AUFGABENSTELLUNG:
Schreiben Sie den folgenden Auszug über die Reise zur „Straße der Deutschen“ in Angola vollständig und Wort für Wort ab.

SEITENAUSZUG:
------------------------------------

Unsere Gäste besuchten ihre afrikanische Heimat zum ersten Mal seit der Vertreibung. Vier Gruppenmitglieder waren in Angola geboren und mußten ihre Heimat 1975 fluchtartig verlassen. Für sie war es nun das erste Mal zurück in Angola. Entsprechend waren alle sehr gespannt.
Nachfolgend habe ich eine Karte der „Straße der Deutschen“ erstellt. Die grünen Flaggen zeigen die Positionen der ehemaligen deutschen Gehöfte.



Nach zwei Tagen Namibia (Namutoni) verbachten wir die erste Nacht in Angola! Kurz hinter der Grenze schlugen wir uns in die Büsche! Die Nacht war schnell hereingebrochen. Nachdem Zelte aufgebaut waren, das Lagerfeuer brannte und ein erstes Bier getrunken war, konnten wir den afrikanischen Nachthimmel in voller Weite genießen.





Am nächsten Tag erreichten wir hinter dem Ort Capala das ehemalige Farmgebiet der Deutschen in Angola. Nicht alle Gebäude sahen „so gut“ aus wie das hier abgebildete. Auf diesem Gelände versuchten Einheimische verzweifelt erneut Kaffee anzubauen. Jedoch sahen die jungen Kaffeebüsche auf einem freien Feld ohne Schattenbäume sehr mickrig aus. Sie werden kaum eine Chance auf Ertrag haben.

------------------------------------

DATENZEILEN:
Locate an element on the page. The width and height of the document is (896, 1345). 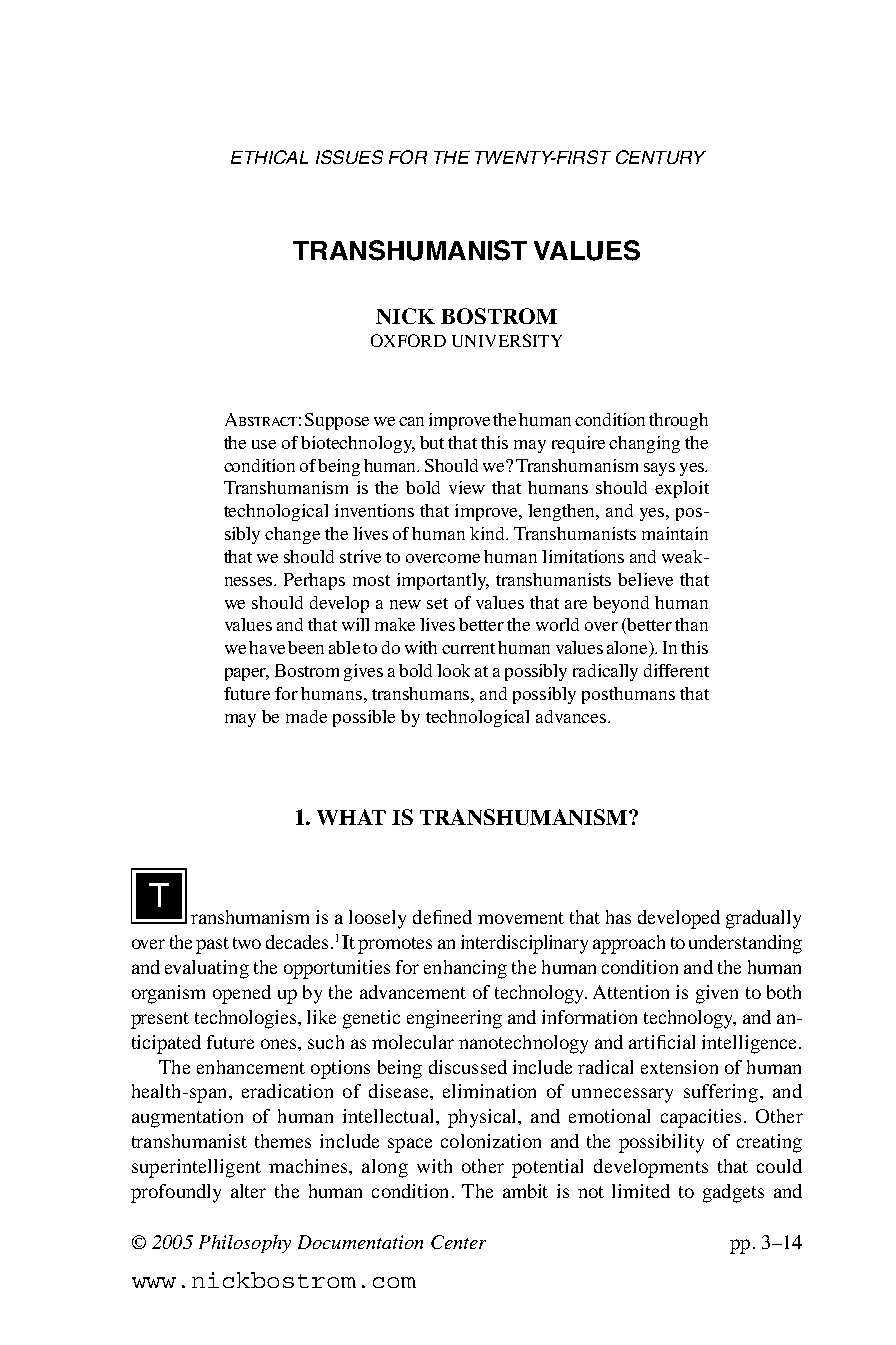
given is located at coordinates (717, 994).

------------------------------------

LÖSUNG ZUR AUFGABE:
Unsere Gäste besuchten ihre afrikanische Heimat zum ersten Mal seit der Vertreibung. Vier Gruppenmitglieder waren in Angola geboren und mußten ihre Heimat 1975 fluchtartig verlassen. Für sie war es nun das erste Mal zurück in Angola. Entsprechend waren alle sehr gespannt.
Nachfolgend habe ich eine Karte der „Straße der Deutschen“ erstellt. Die grünen Flaggen zeigen die Positionen der ehemaligen deutschen Gehöfte.



Nach zwei Tagen Namibia (Namutoni) verbachten wir die erste Nacht in Angola! Kurz hinter der Grenze schlugen wir uns in die Büsche! Die Nacht war schnell hereingebrochen. Nachdem Zelte aufgebaut waren, das Lagerfeuer brannte und ein erstes Bier getrunken war, konnten wir den afrikanischen Nachthimmel in voller Weite genießen.





Am nächsten Tag erreichten wir hinter dem Ort Capala das ehemalige Farmgebiet der Deutschen in Angola. Nicht alle Gebäude sahen „so gut“ aus wie das hier abgebildete. Auf diesem Gelände versuchten Einheimische verzweifelt erneut Kaffee anzubauen. Jedoch sahen die jungen Kaffeebüsche auf einem freien Feld ohne Schattenbäume sehr mickrig aus. Sie werden kaum eine Chance auf Ertrag haben.